Unpaid Bills Can Add Up

If you forget to pay small credit card bills here and there, it could add up. Think of things like library books, medical bills, and credit card payments. That unreturned library fee that you never paid could come back to haunt you. A medical bill that was sent to collections can become a problem on your credit report. Most of the time, all you need to do is pay these fees up for your score to bounce back. 

Credit Report Errors

Your credit report could have incorrect information about your financial situation and records. Your credit score could be dragged down just because of some errors on the report. If you do find an error on your report, you’ll be able to submit a claim to rectify the error. 

Using Too Much Of Your Available Credit

Just because a credit limit is at $5,000, doesn’t mean that you need to max it out. Even if you pay your bills each month, using too much of your available credit can really harm your score. For your credit score to be calculated and to see how loan worthy you are, your total available credit and how much of that total credit is being used will be put into a formula. Beware of how much of your credit you use in order to keep that score up.

Not Touching Your Credit

You actually need to use your credit in order to build your score. You need credit history in order to have something for loan officers to work with. Accounts that become inactive over time will be closed by default and actually negatively impact your score. 

By using your credit responsibly, you’ll keep your credit score up and be in good shape to buy a house.
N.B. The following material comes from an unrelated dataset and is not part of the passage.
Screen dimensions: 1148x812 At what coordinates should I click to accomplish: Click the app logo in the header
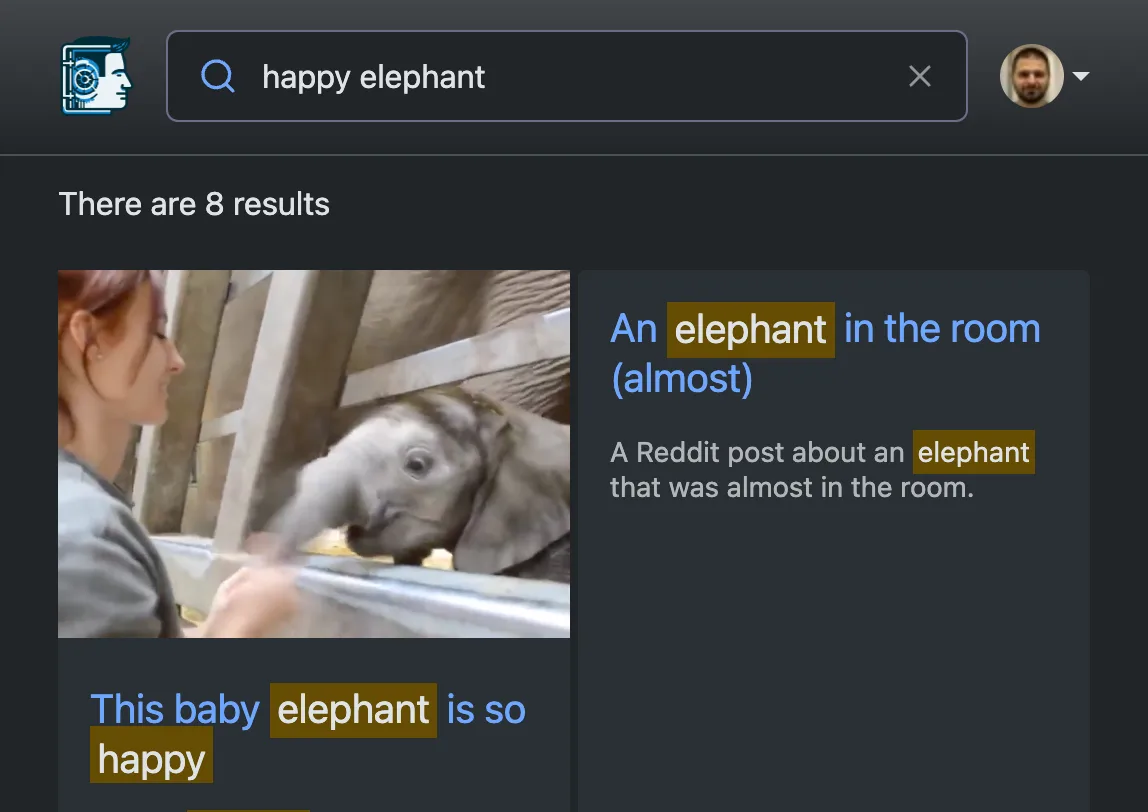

Why is My Credit Score Constantly Changing?

Did you know your credit score is always changing? Your credit score could be one number on one day and a different figure the next and even vary from one credit reporting agency to the next.

Your credit score also known as your FICO score is based on the information contained in your credit record. Since your credit file is always changing so is your score.

Your credit record changes every time a company you have credit with reports an on-time payment — or more important, a missed payment that’s now more than 30 days late. Your score changes each time your credit card balance changes or you apply for new credit.

There are three main credit reporting agencies; Experian, TransUnion and Equifax. Another factor that could affect your score is that not all lenders report to all agencies.

To know your credit score you can pull a free credit report from all three agencies once a year. Look for missing or incorrect information. It is important to get that resolved as soon a possible. Click here for more information on obtaining a free credit report.

How to Raise Your Credit Score

If your credit score could use a boost it isn’t as simple as just changing bad financial behaviors. Increasing your credit score is a process that takes time. The time it takes to improve your credit history can vary.

Late payments can remain on your credit report for seven years, but typically if you clear all past-due debts and pay on time from then on, your score can begin to recover quickly.

One late payment doesn’t hurt you that much but a pattern of bad payments will really hurt you.  If you have a few late payments continue to use credit and pay on time every time. Demonstrate that you are managing your fiances well and your scores will begin to climb.

If you have suffered a bankruptcy the effects can be long-lasting. According to myFico.com, a Chapter 13 bankruptcy can linger for seven to more than 10 years on your report. A Chapter 7 bankruptcy, or total liquidation, can affect your record for 10 years.

It is vital to constantly monitor your credit report and review it for accuracy. You can obtain your report for free once every twelve months from annualcreditreport.com.